**Dataset excerpts**
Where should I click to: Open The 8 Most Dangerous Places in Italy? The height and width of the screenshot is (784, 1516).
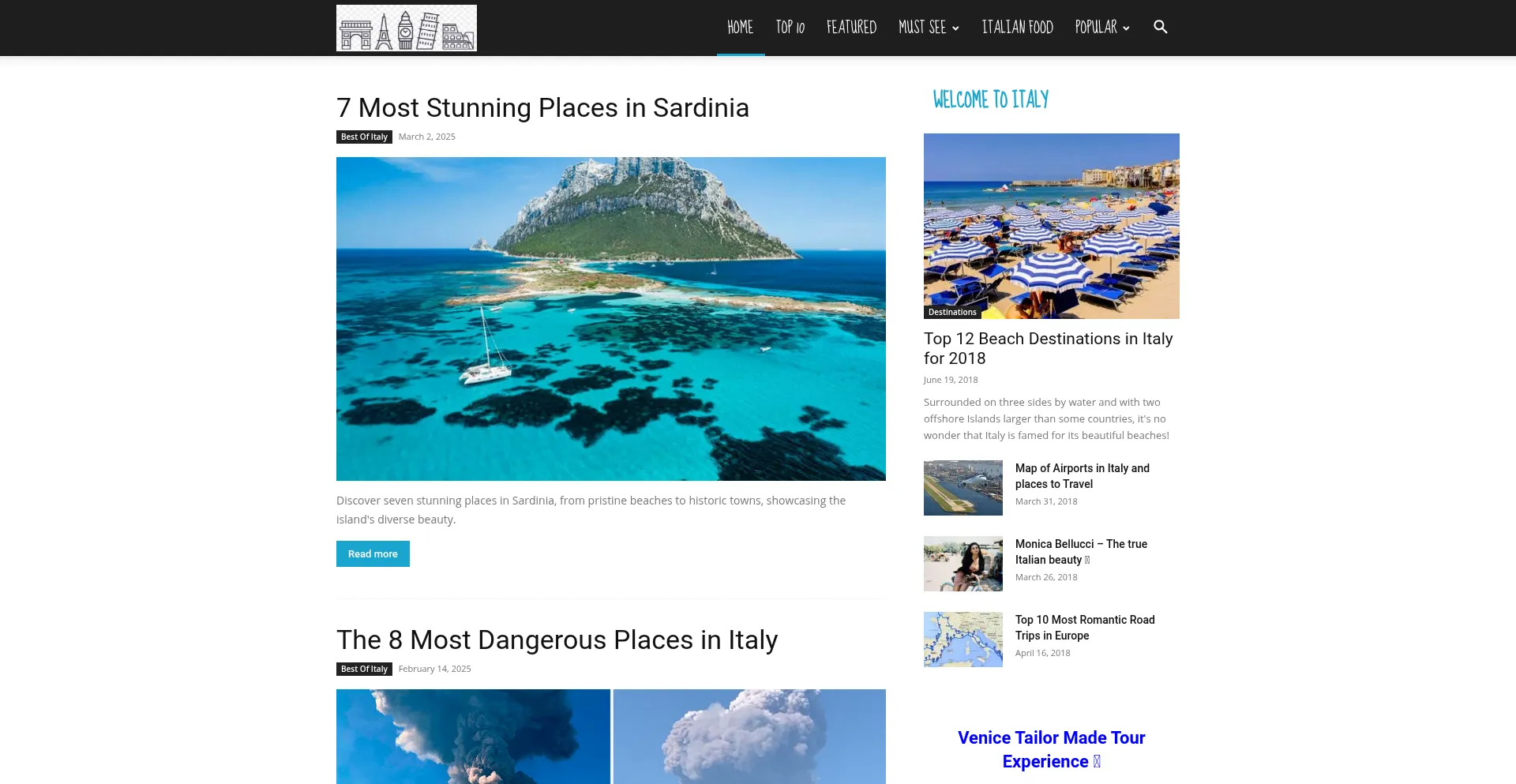point(557,640)
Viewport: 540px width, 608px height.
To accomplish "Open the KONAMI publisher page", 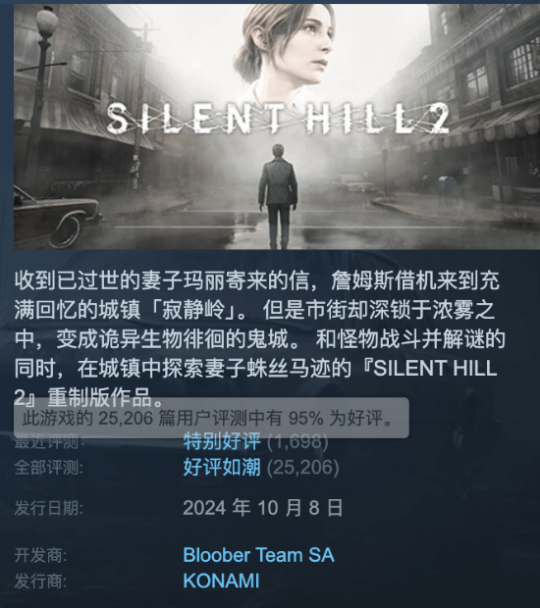I will 221,580.
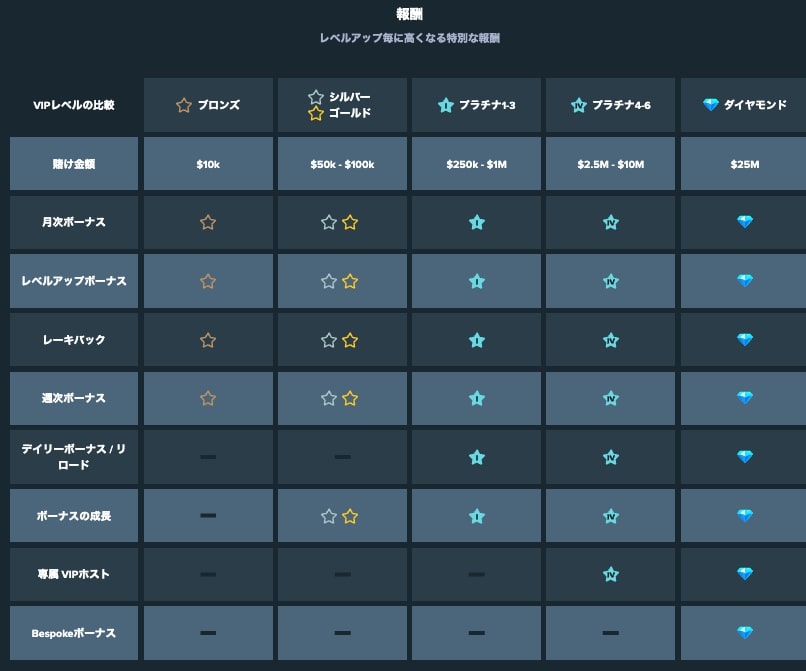Click the diamond icon in Bespokeボーナス row
This screenshot has height=671, width=806.
pos(744,633)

**What the exercise asks**
What you give back must match the lines from the start of the records through the line that contains "Viewport: 540px width, 608px height.", exactly, with the pictures left out.

**Exercise response**
Where should I click to: Open The 8 Most Dangerous Places in Italy? The height and width of the screenshot is (784, 1516).
point(557,640)
Viewport: 540px width, 608px height.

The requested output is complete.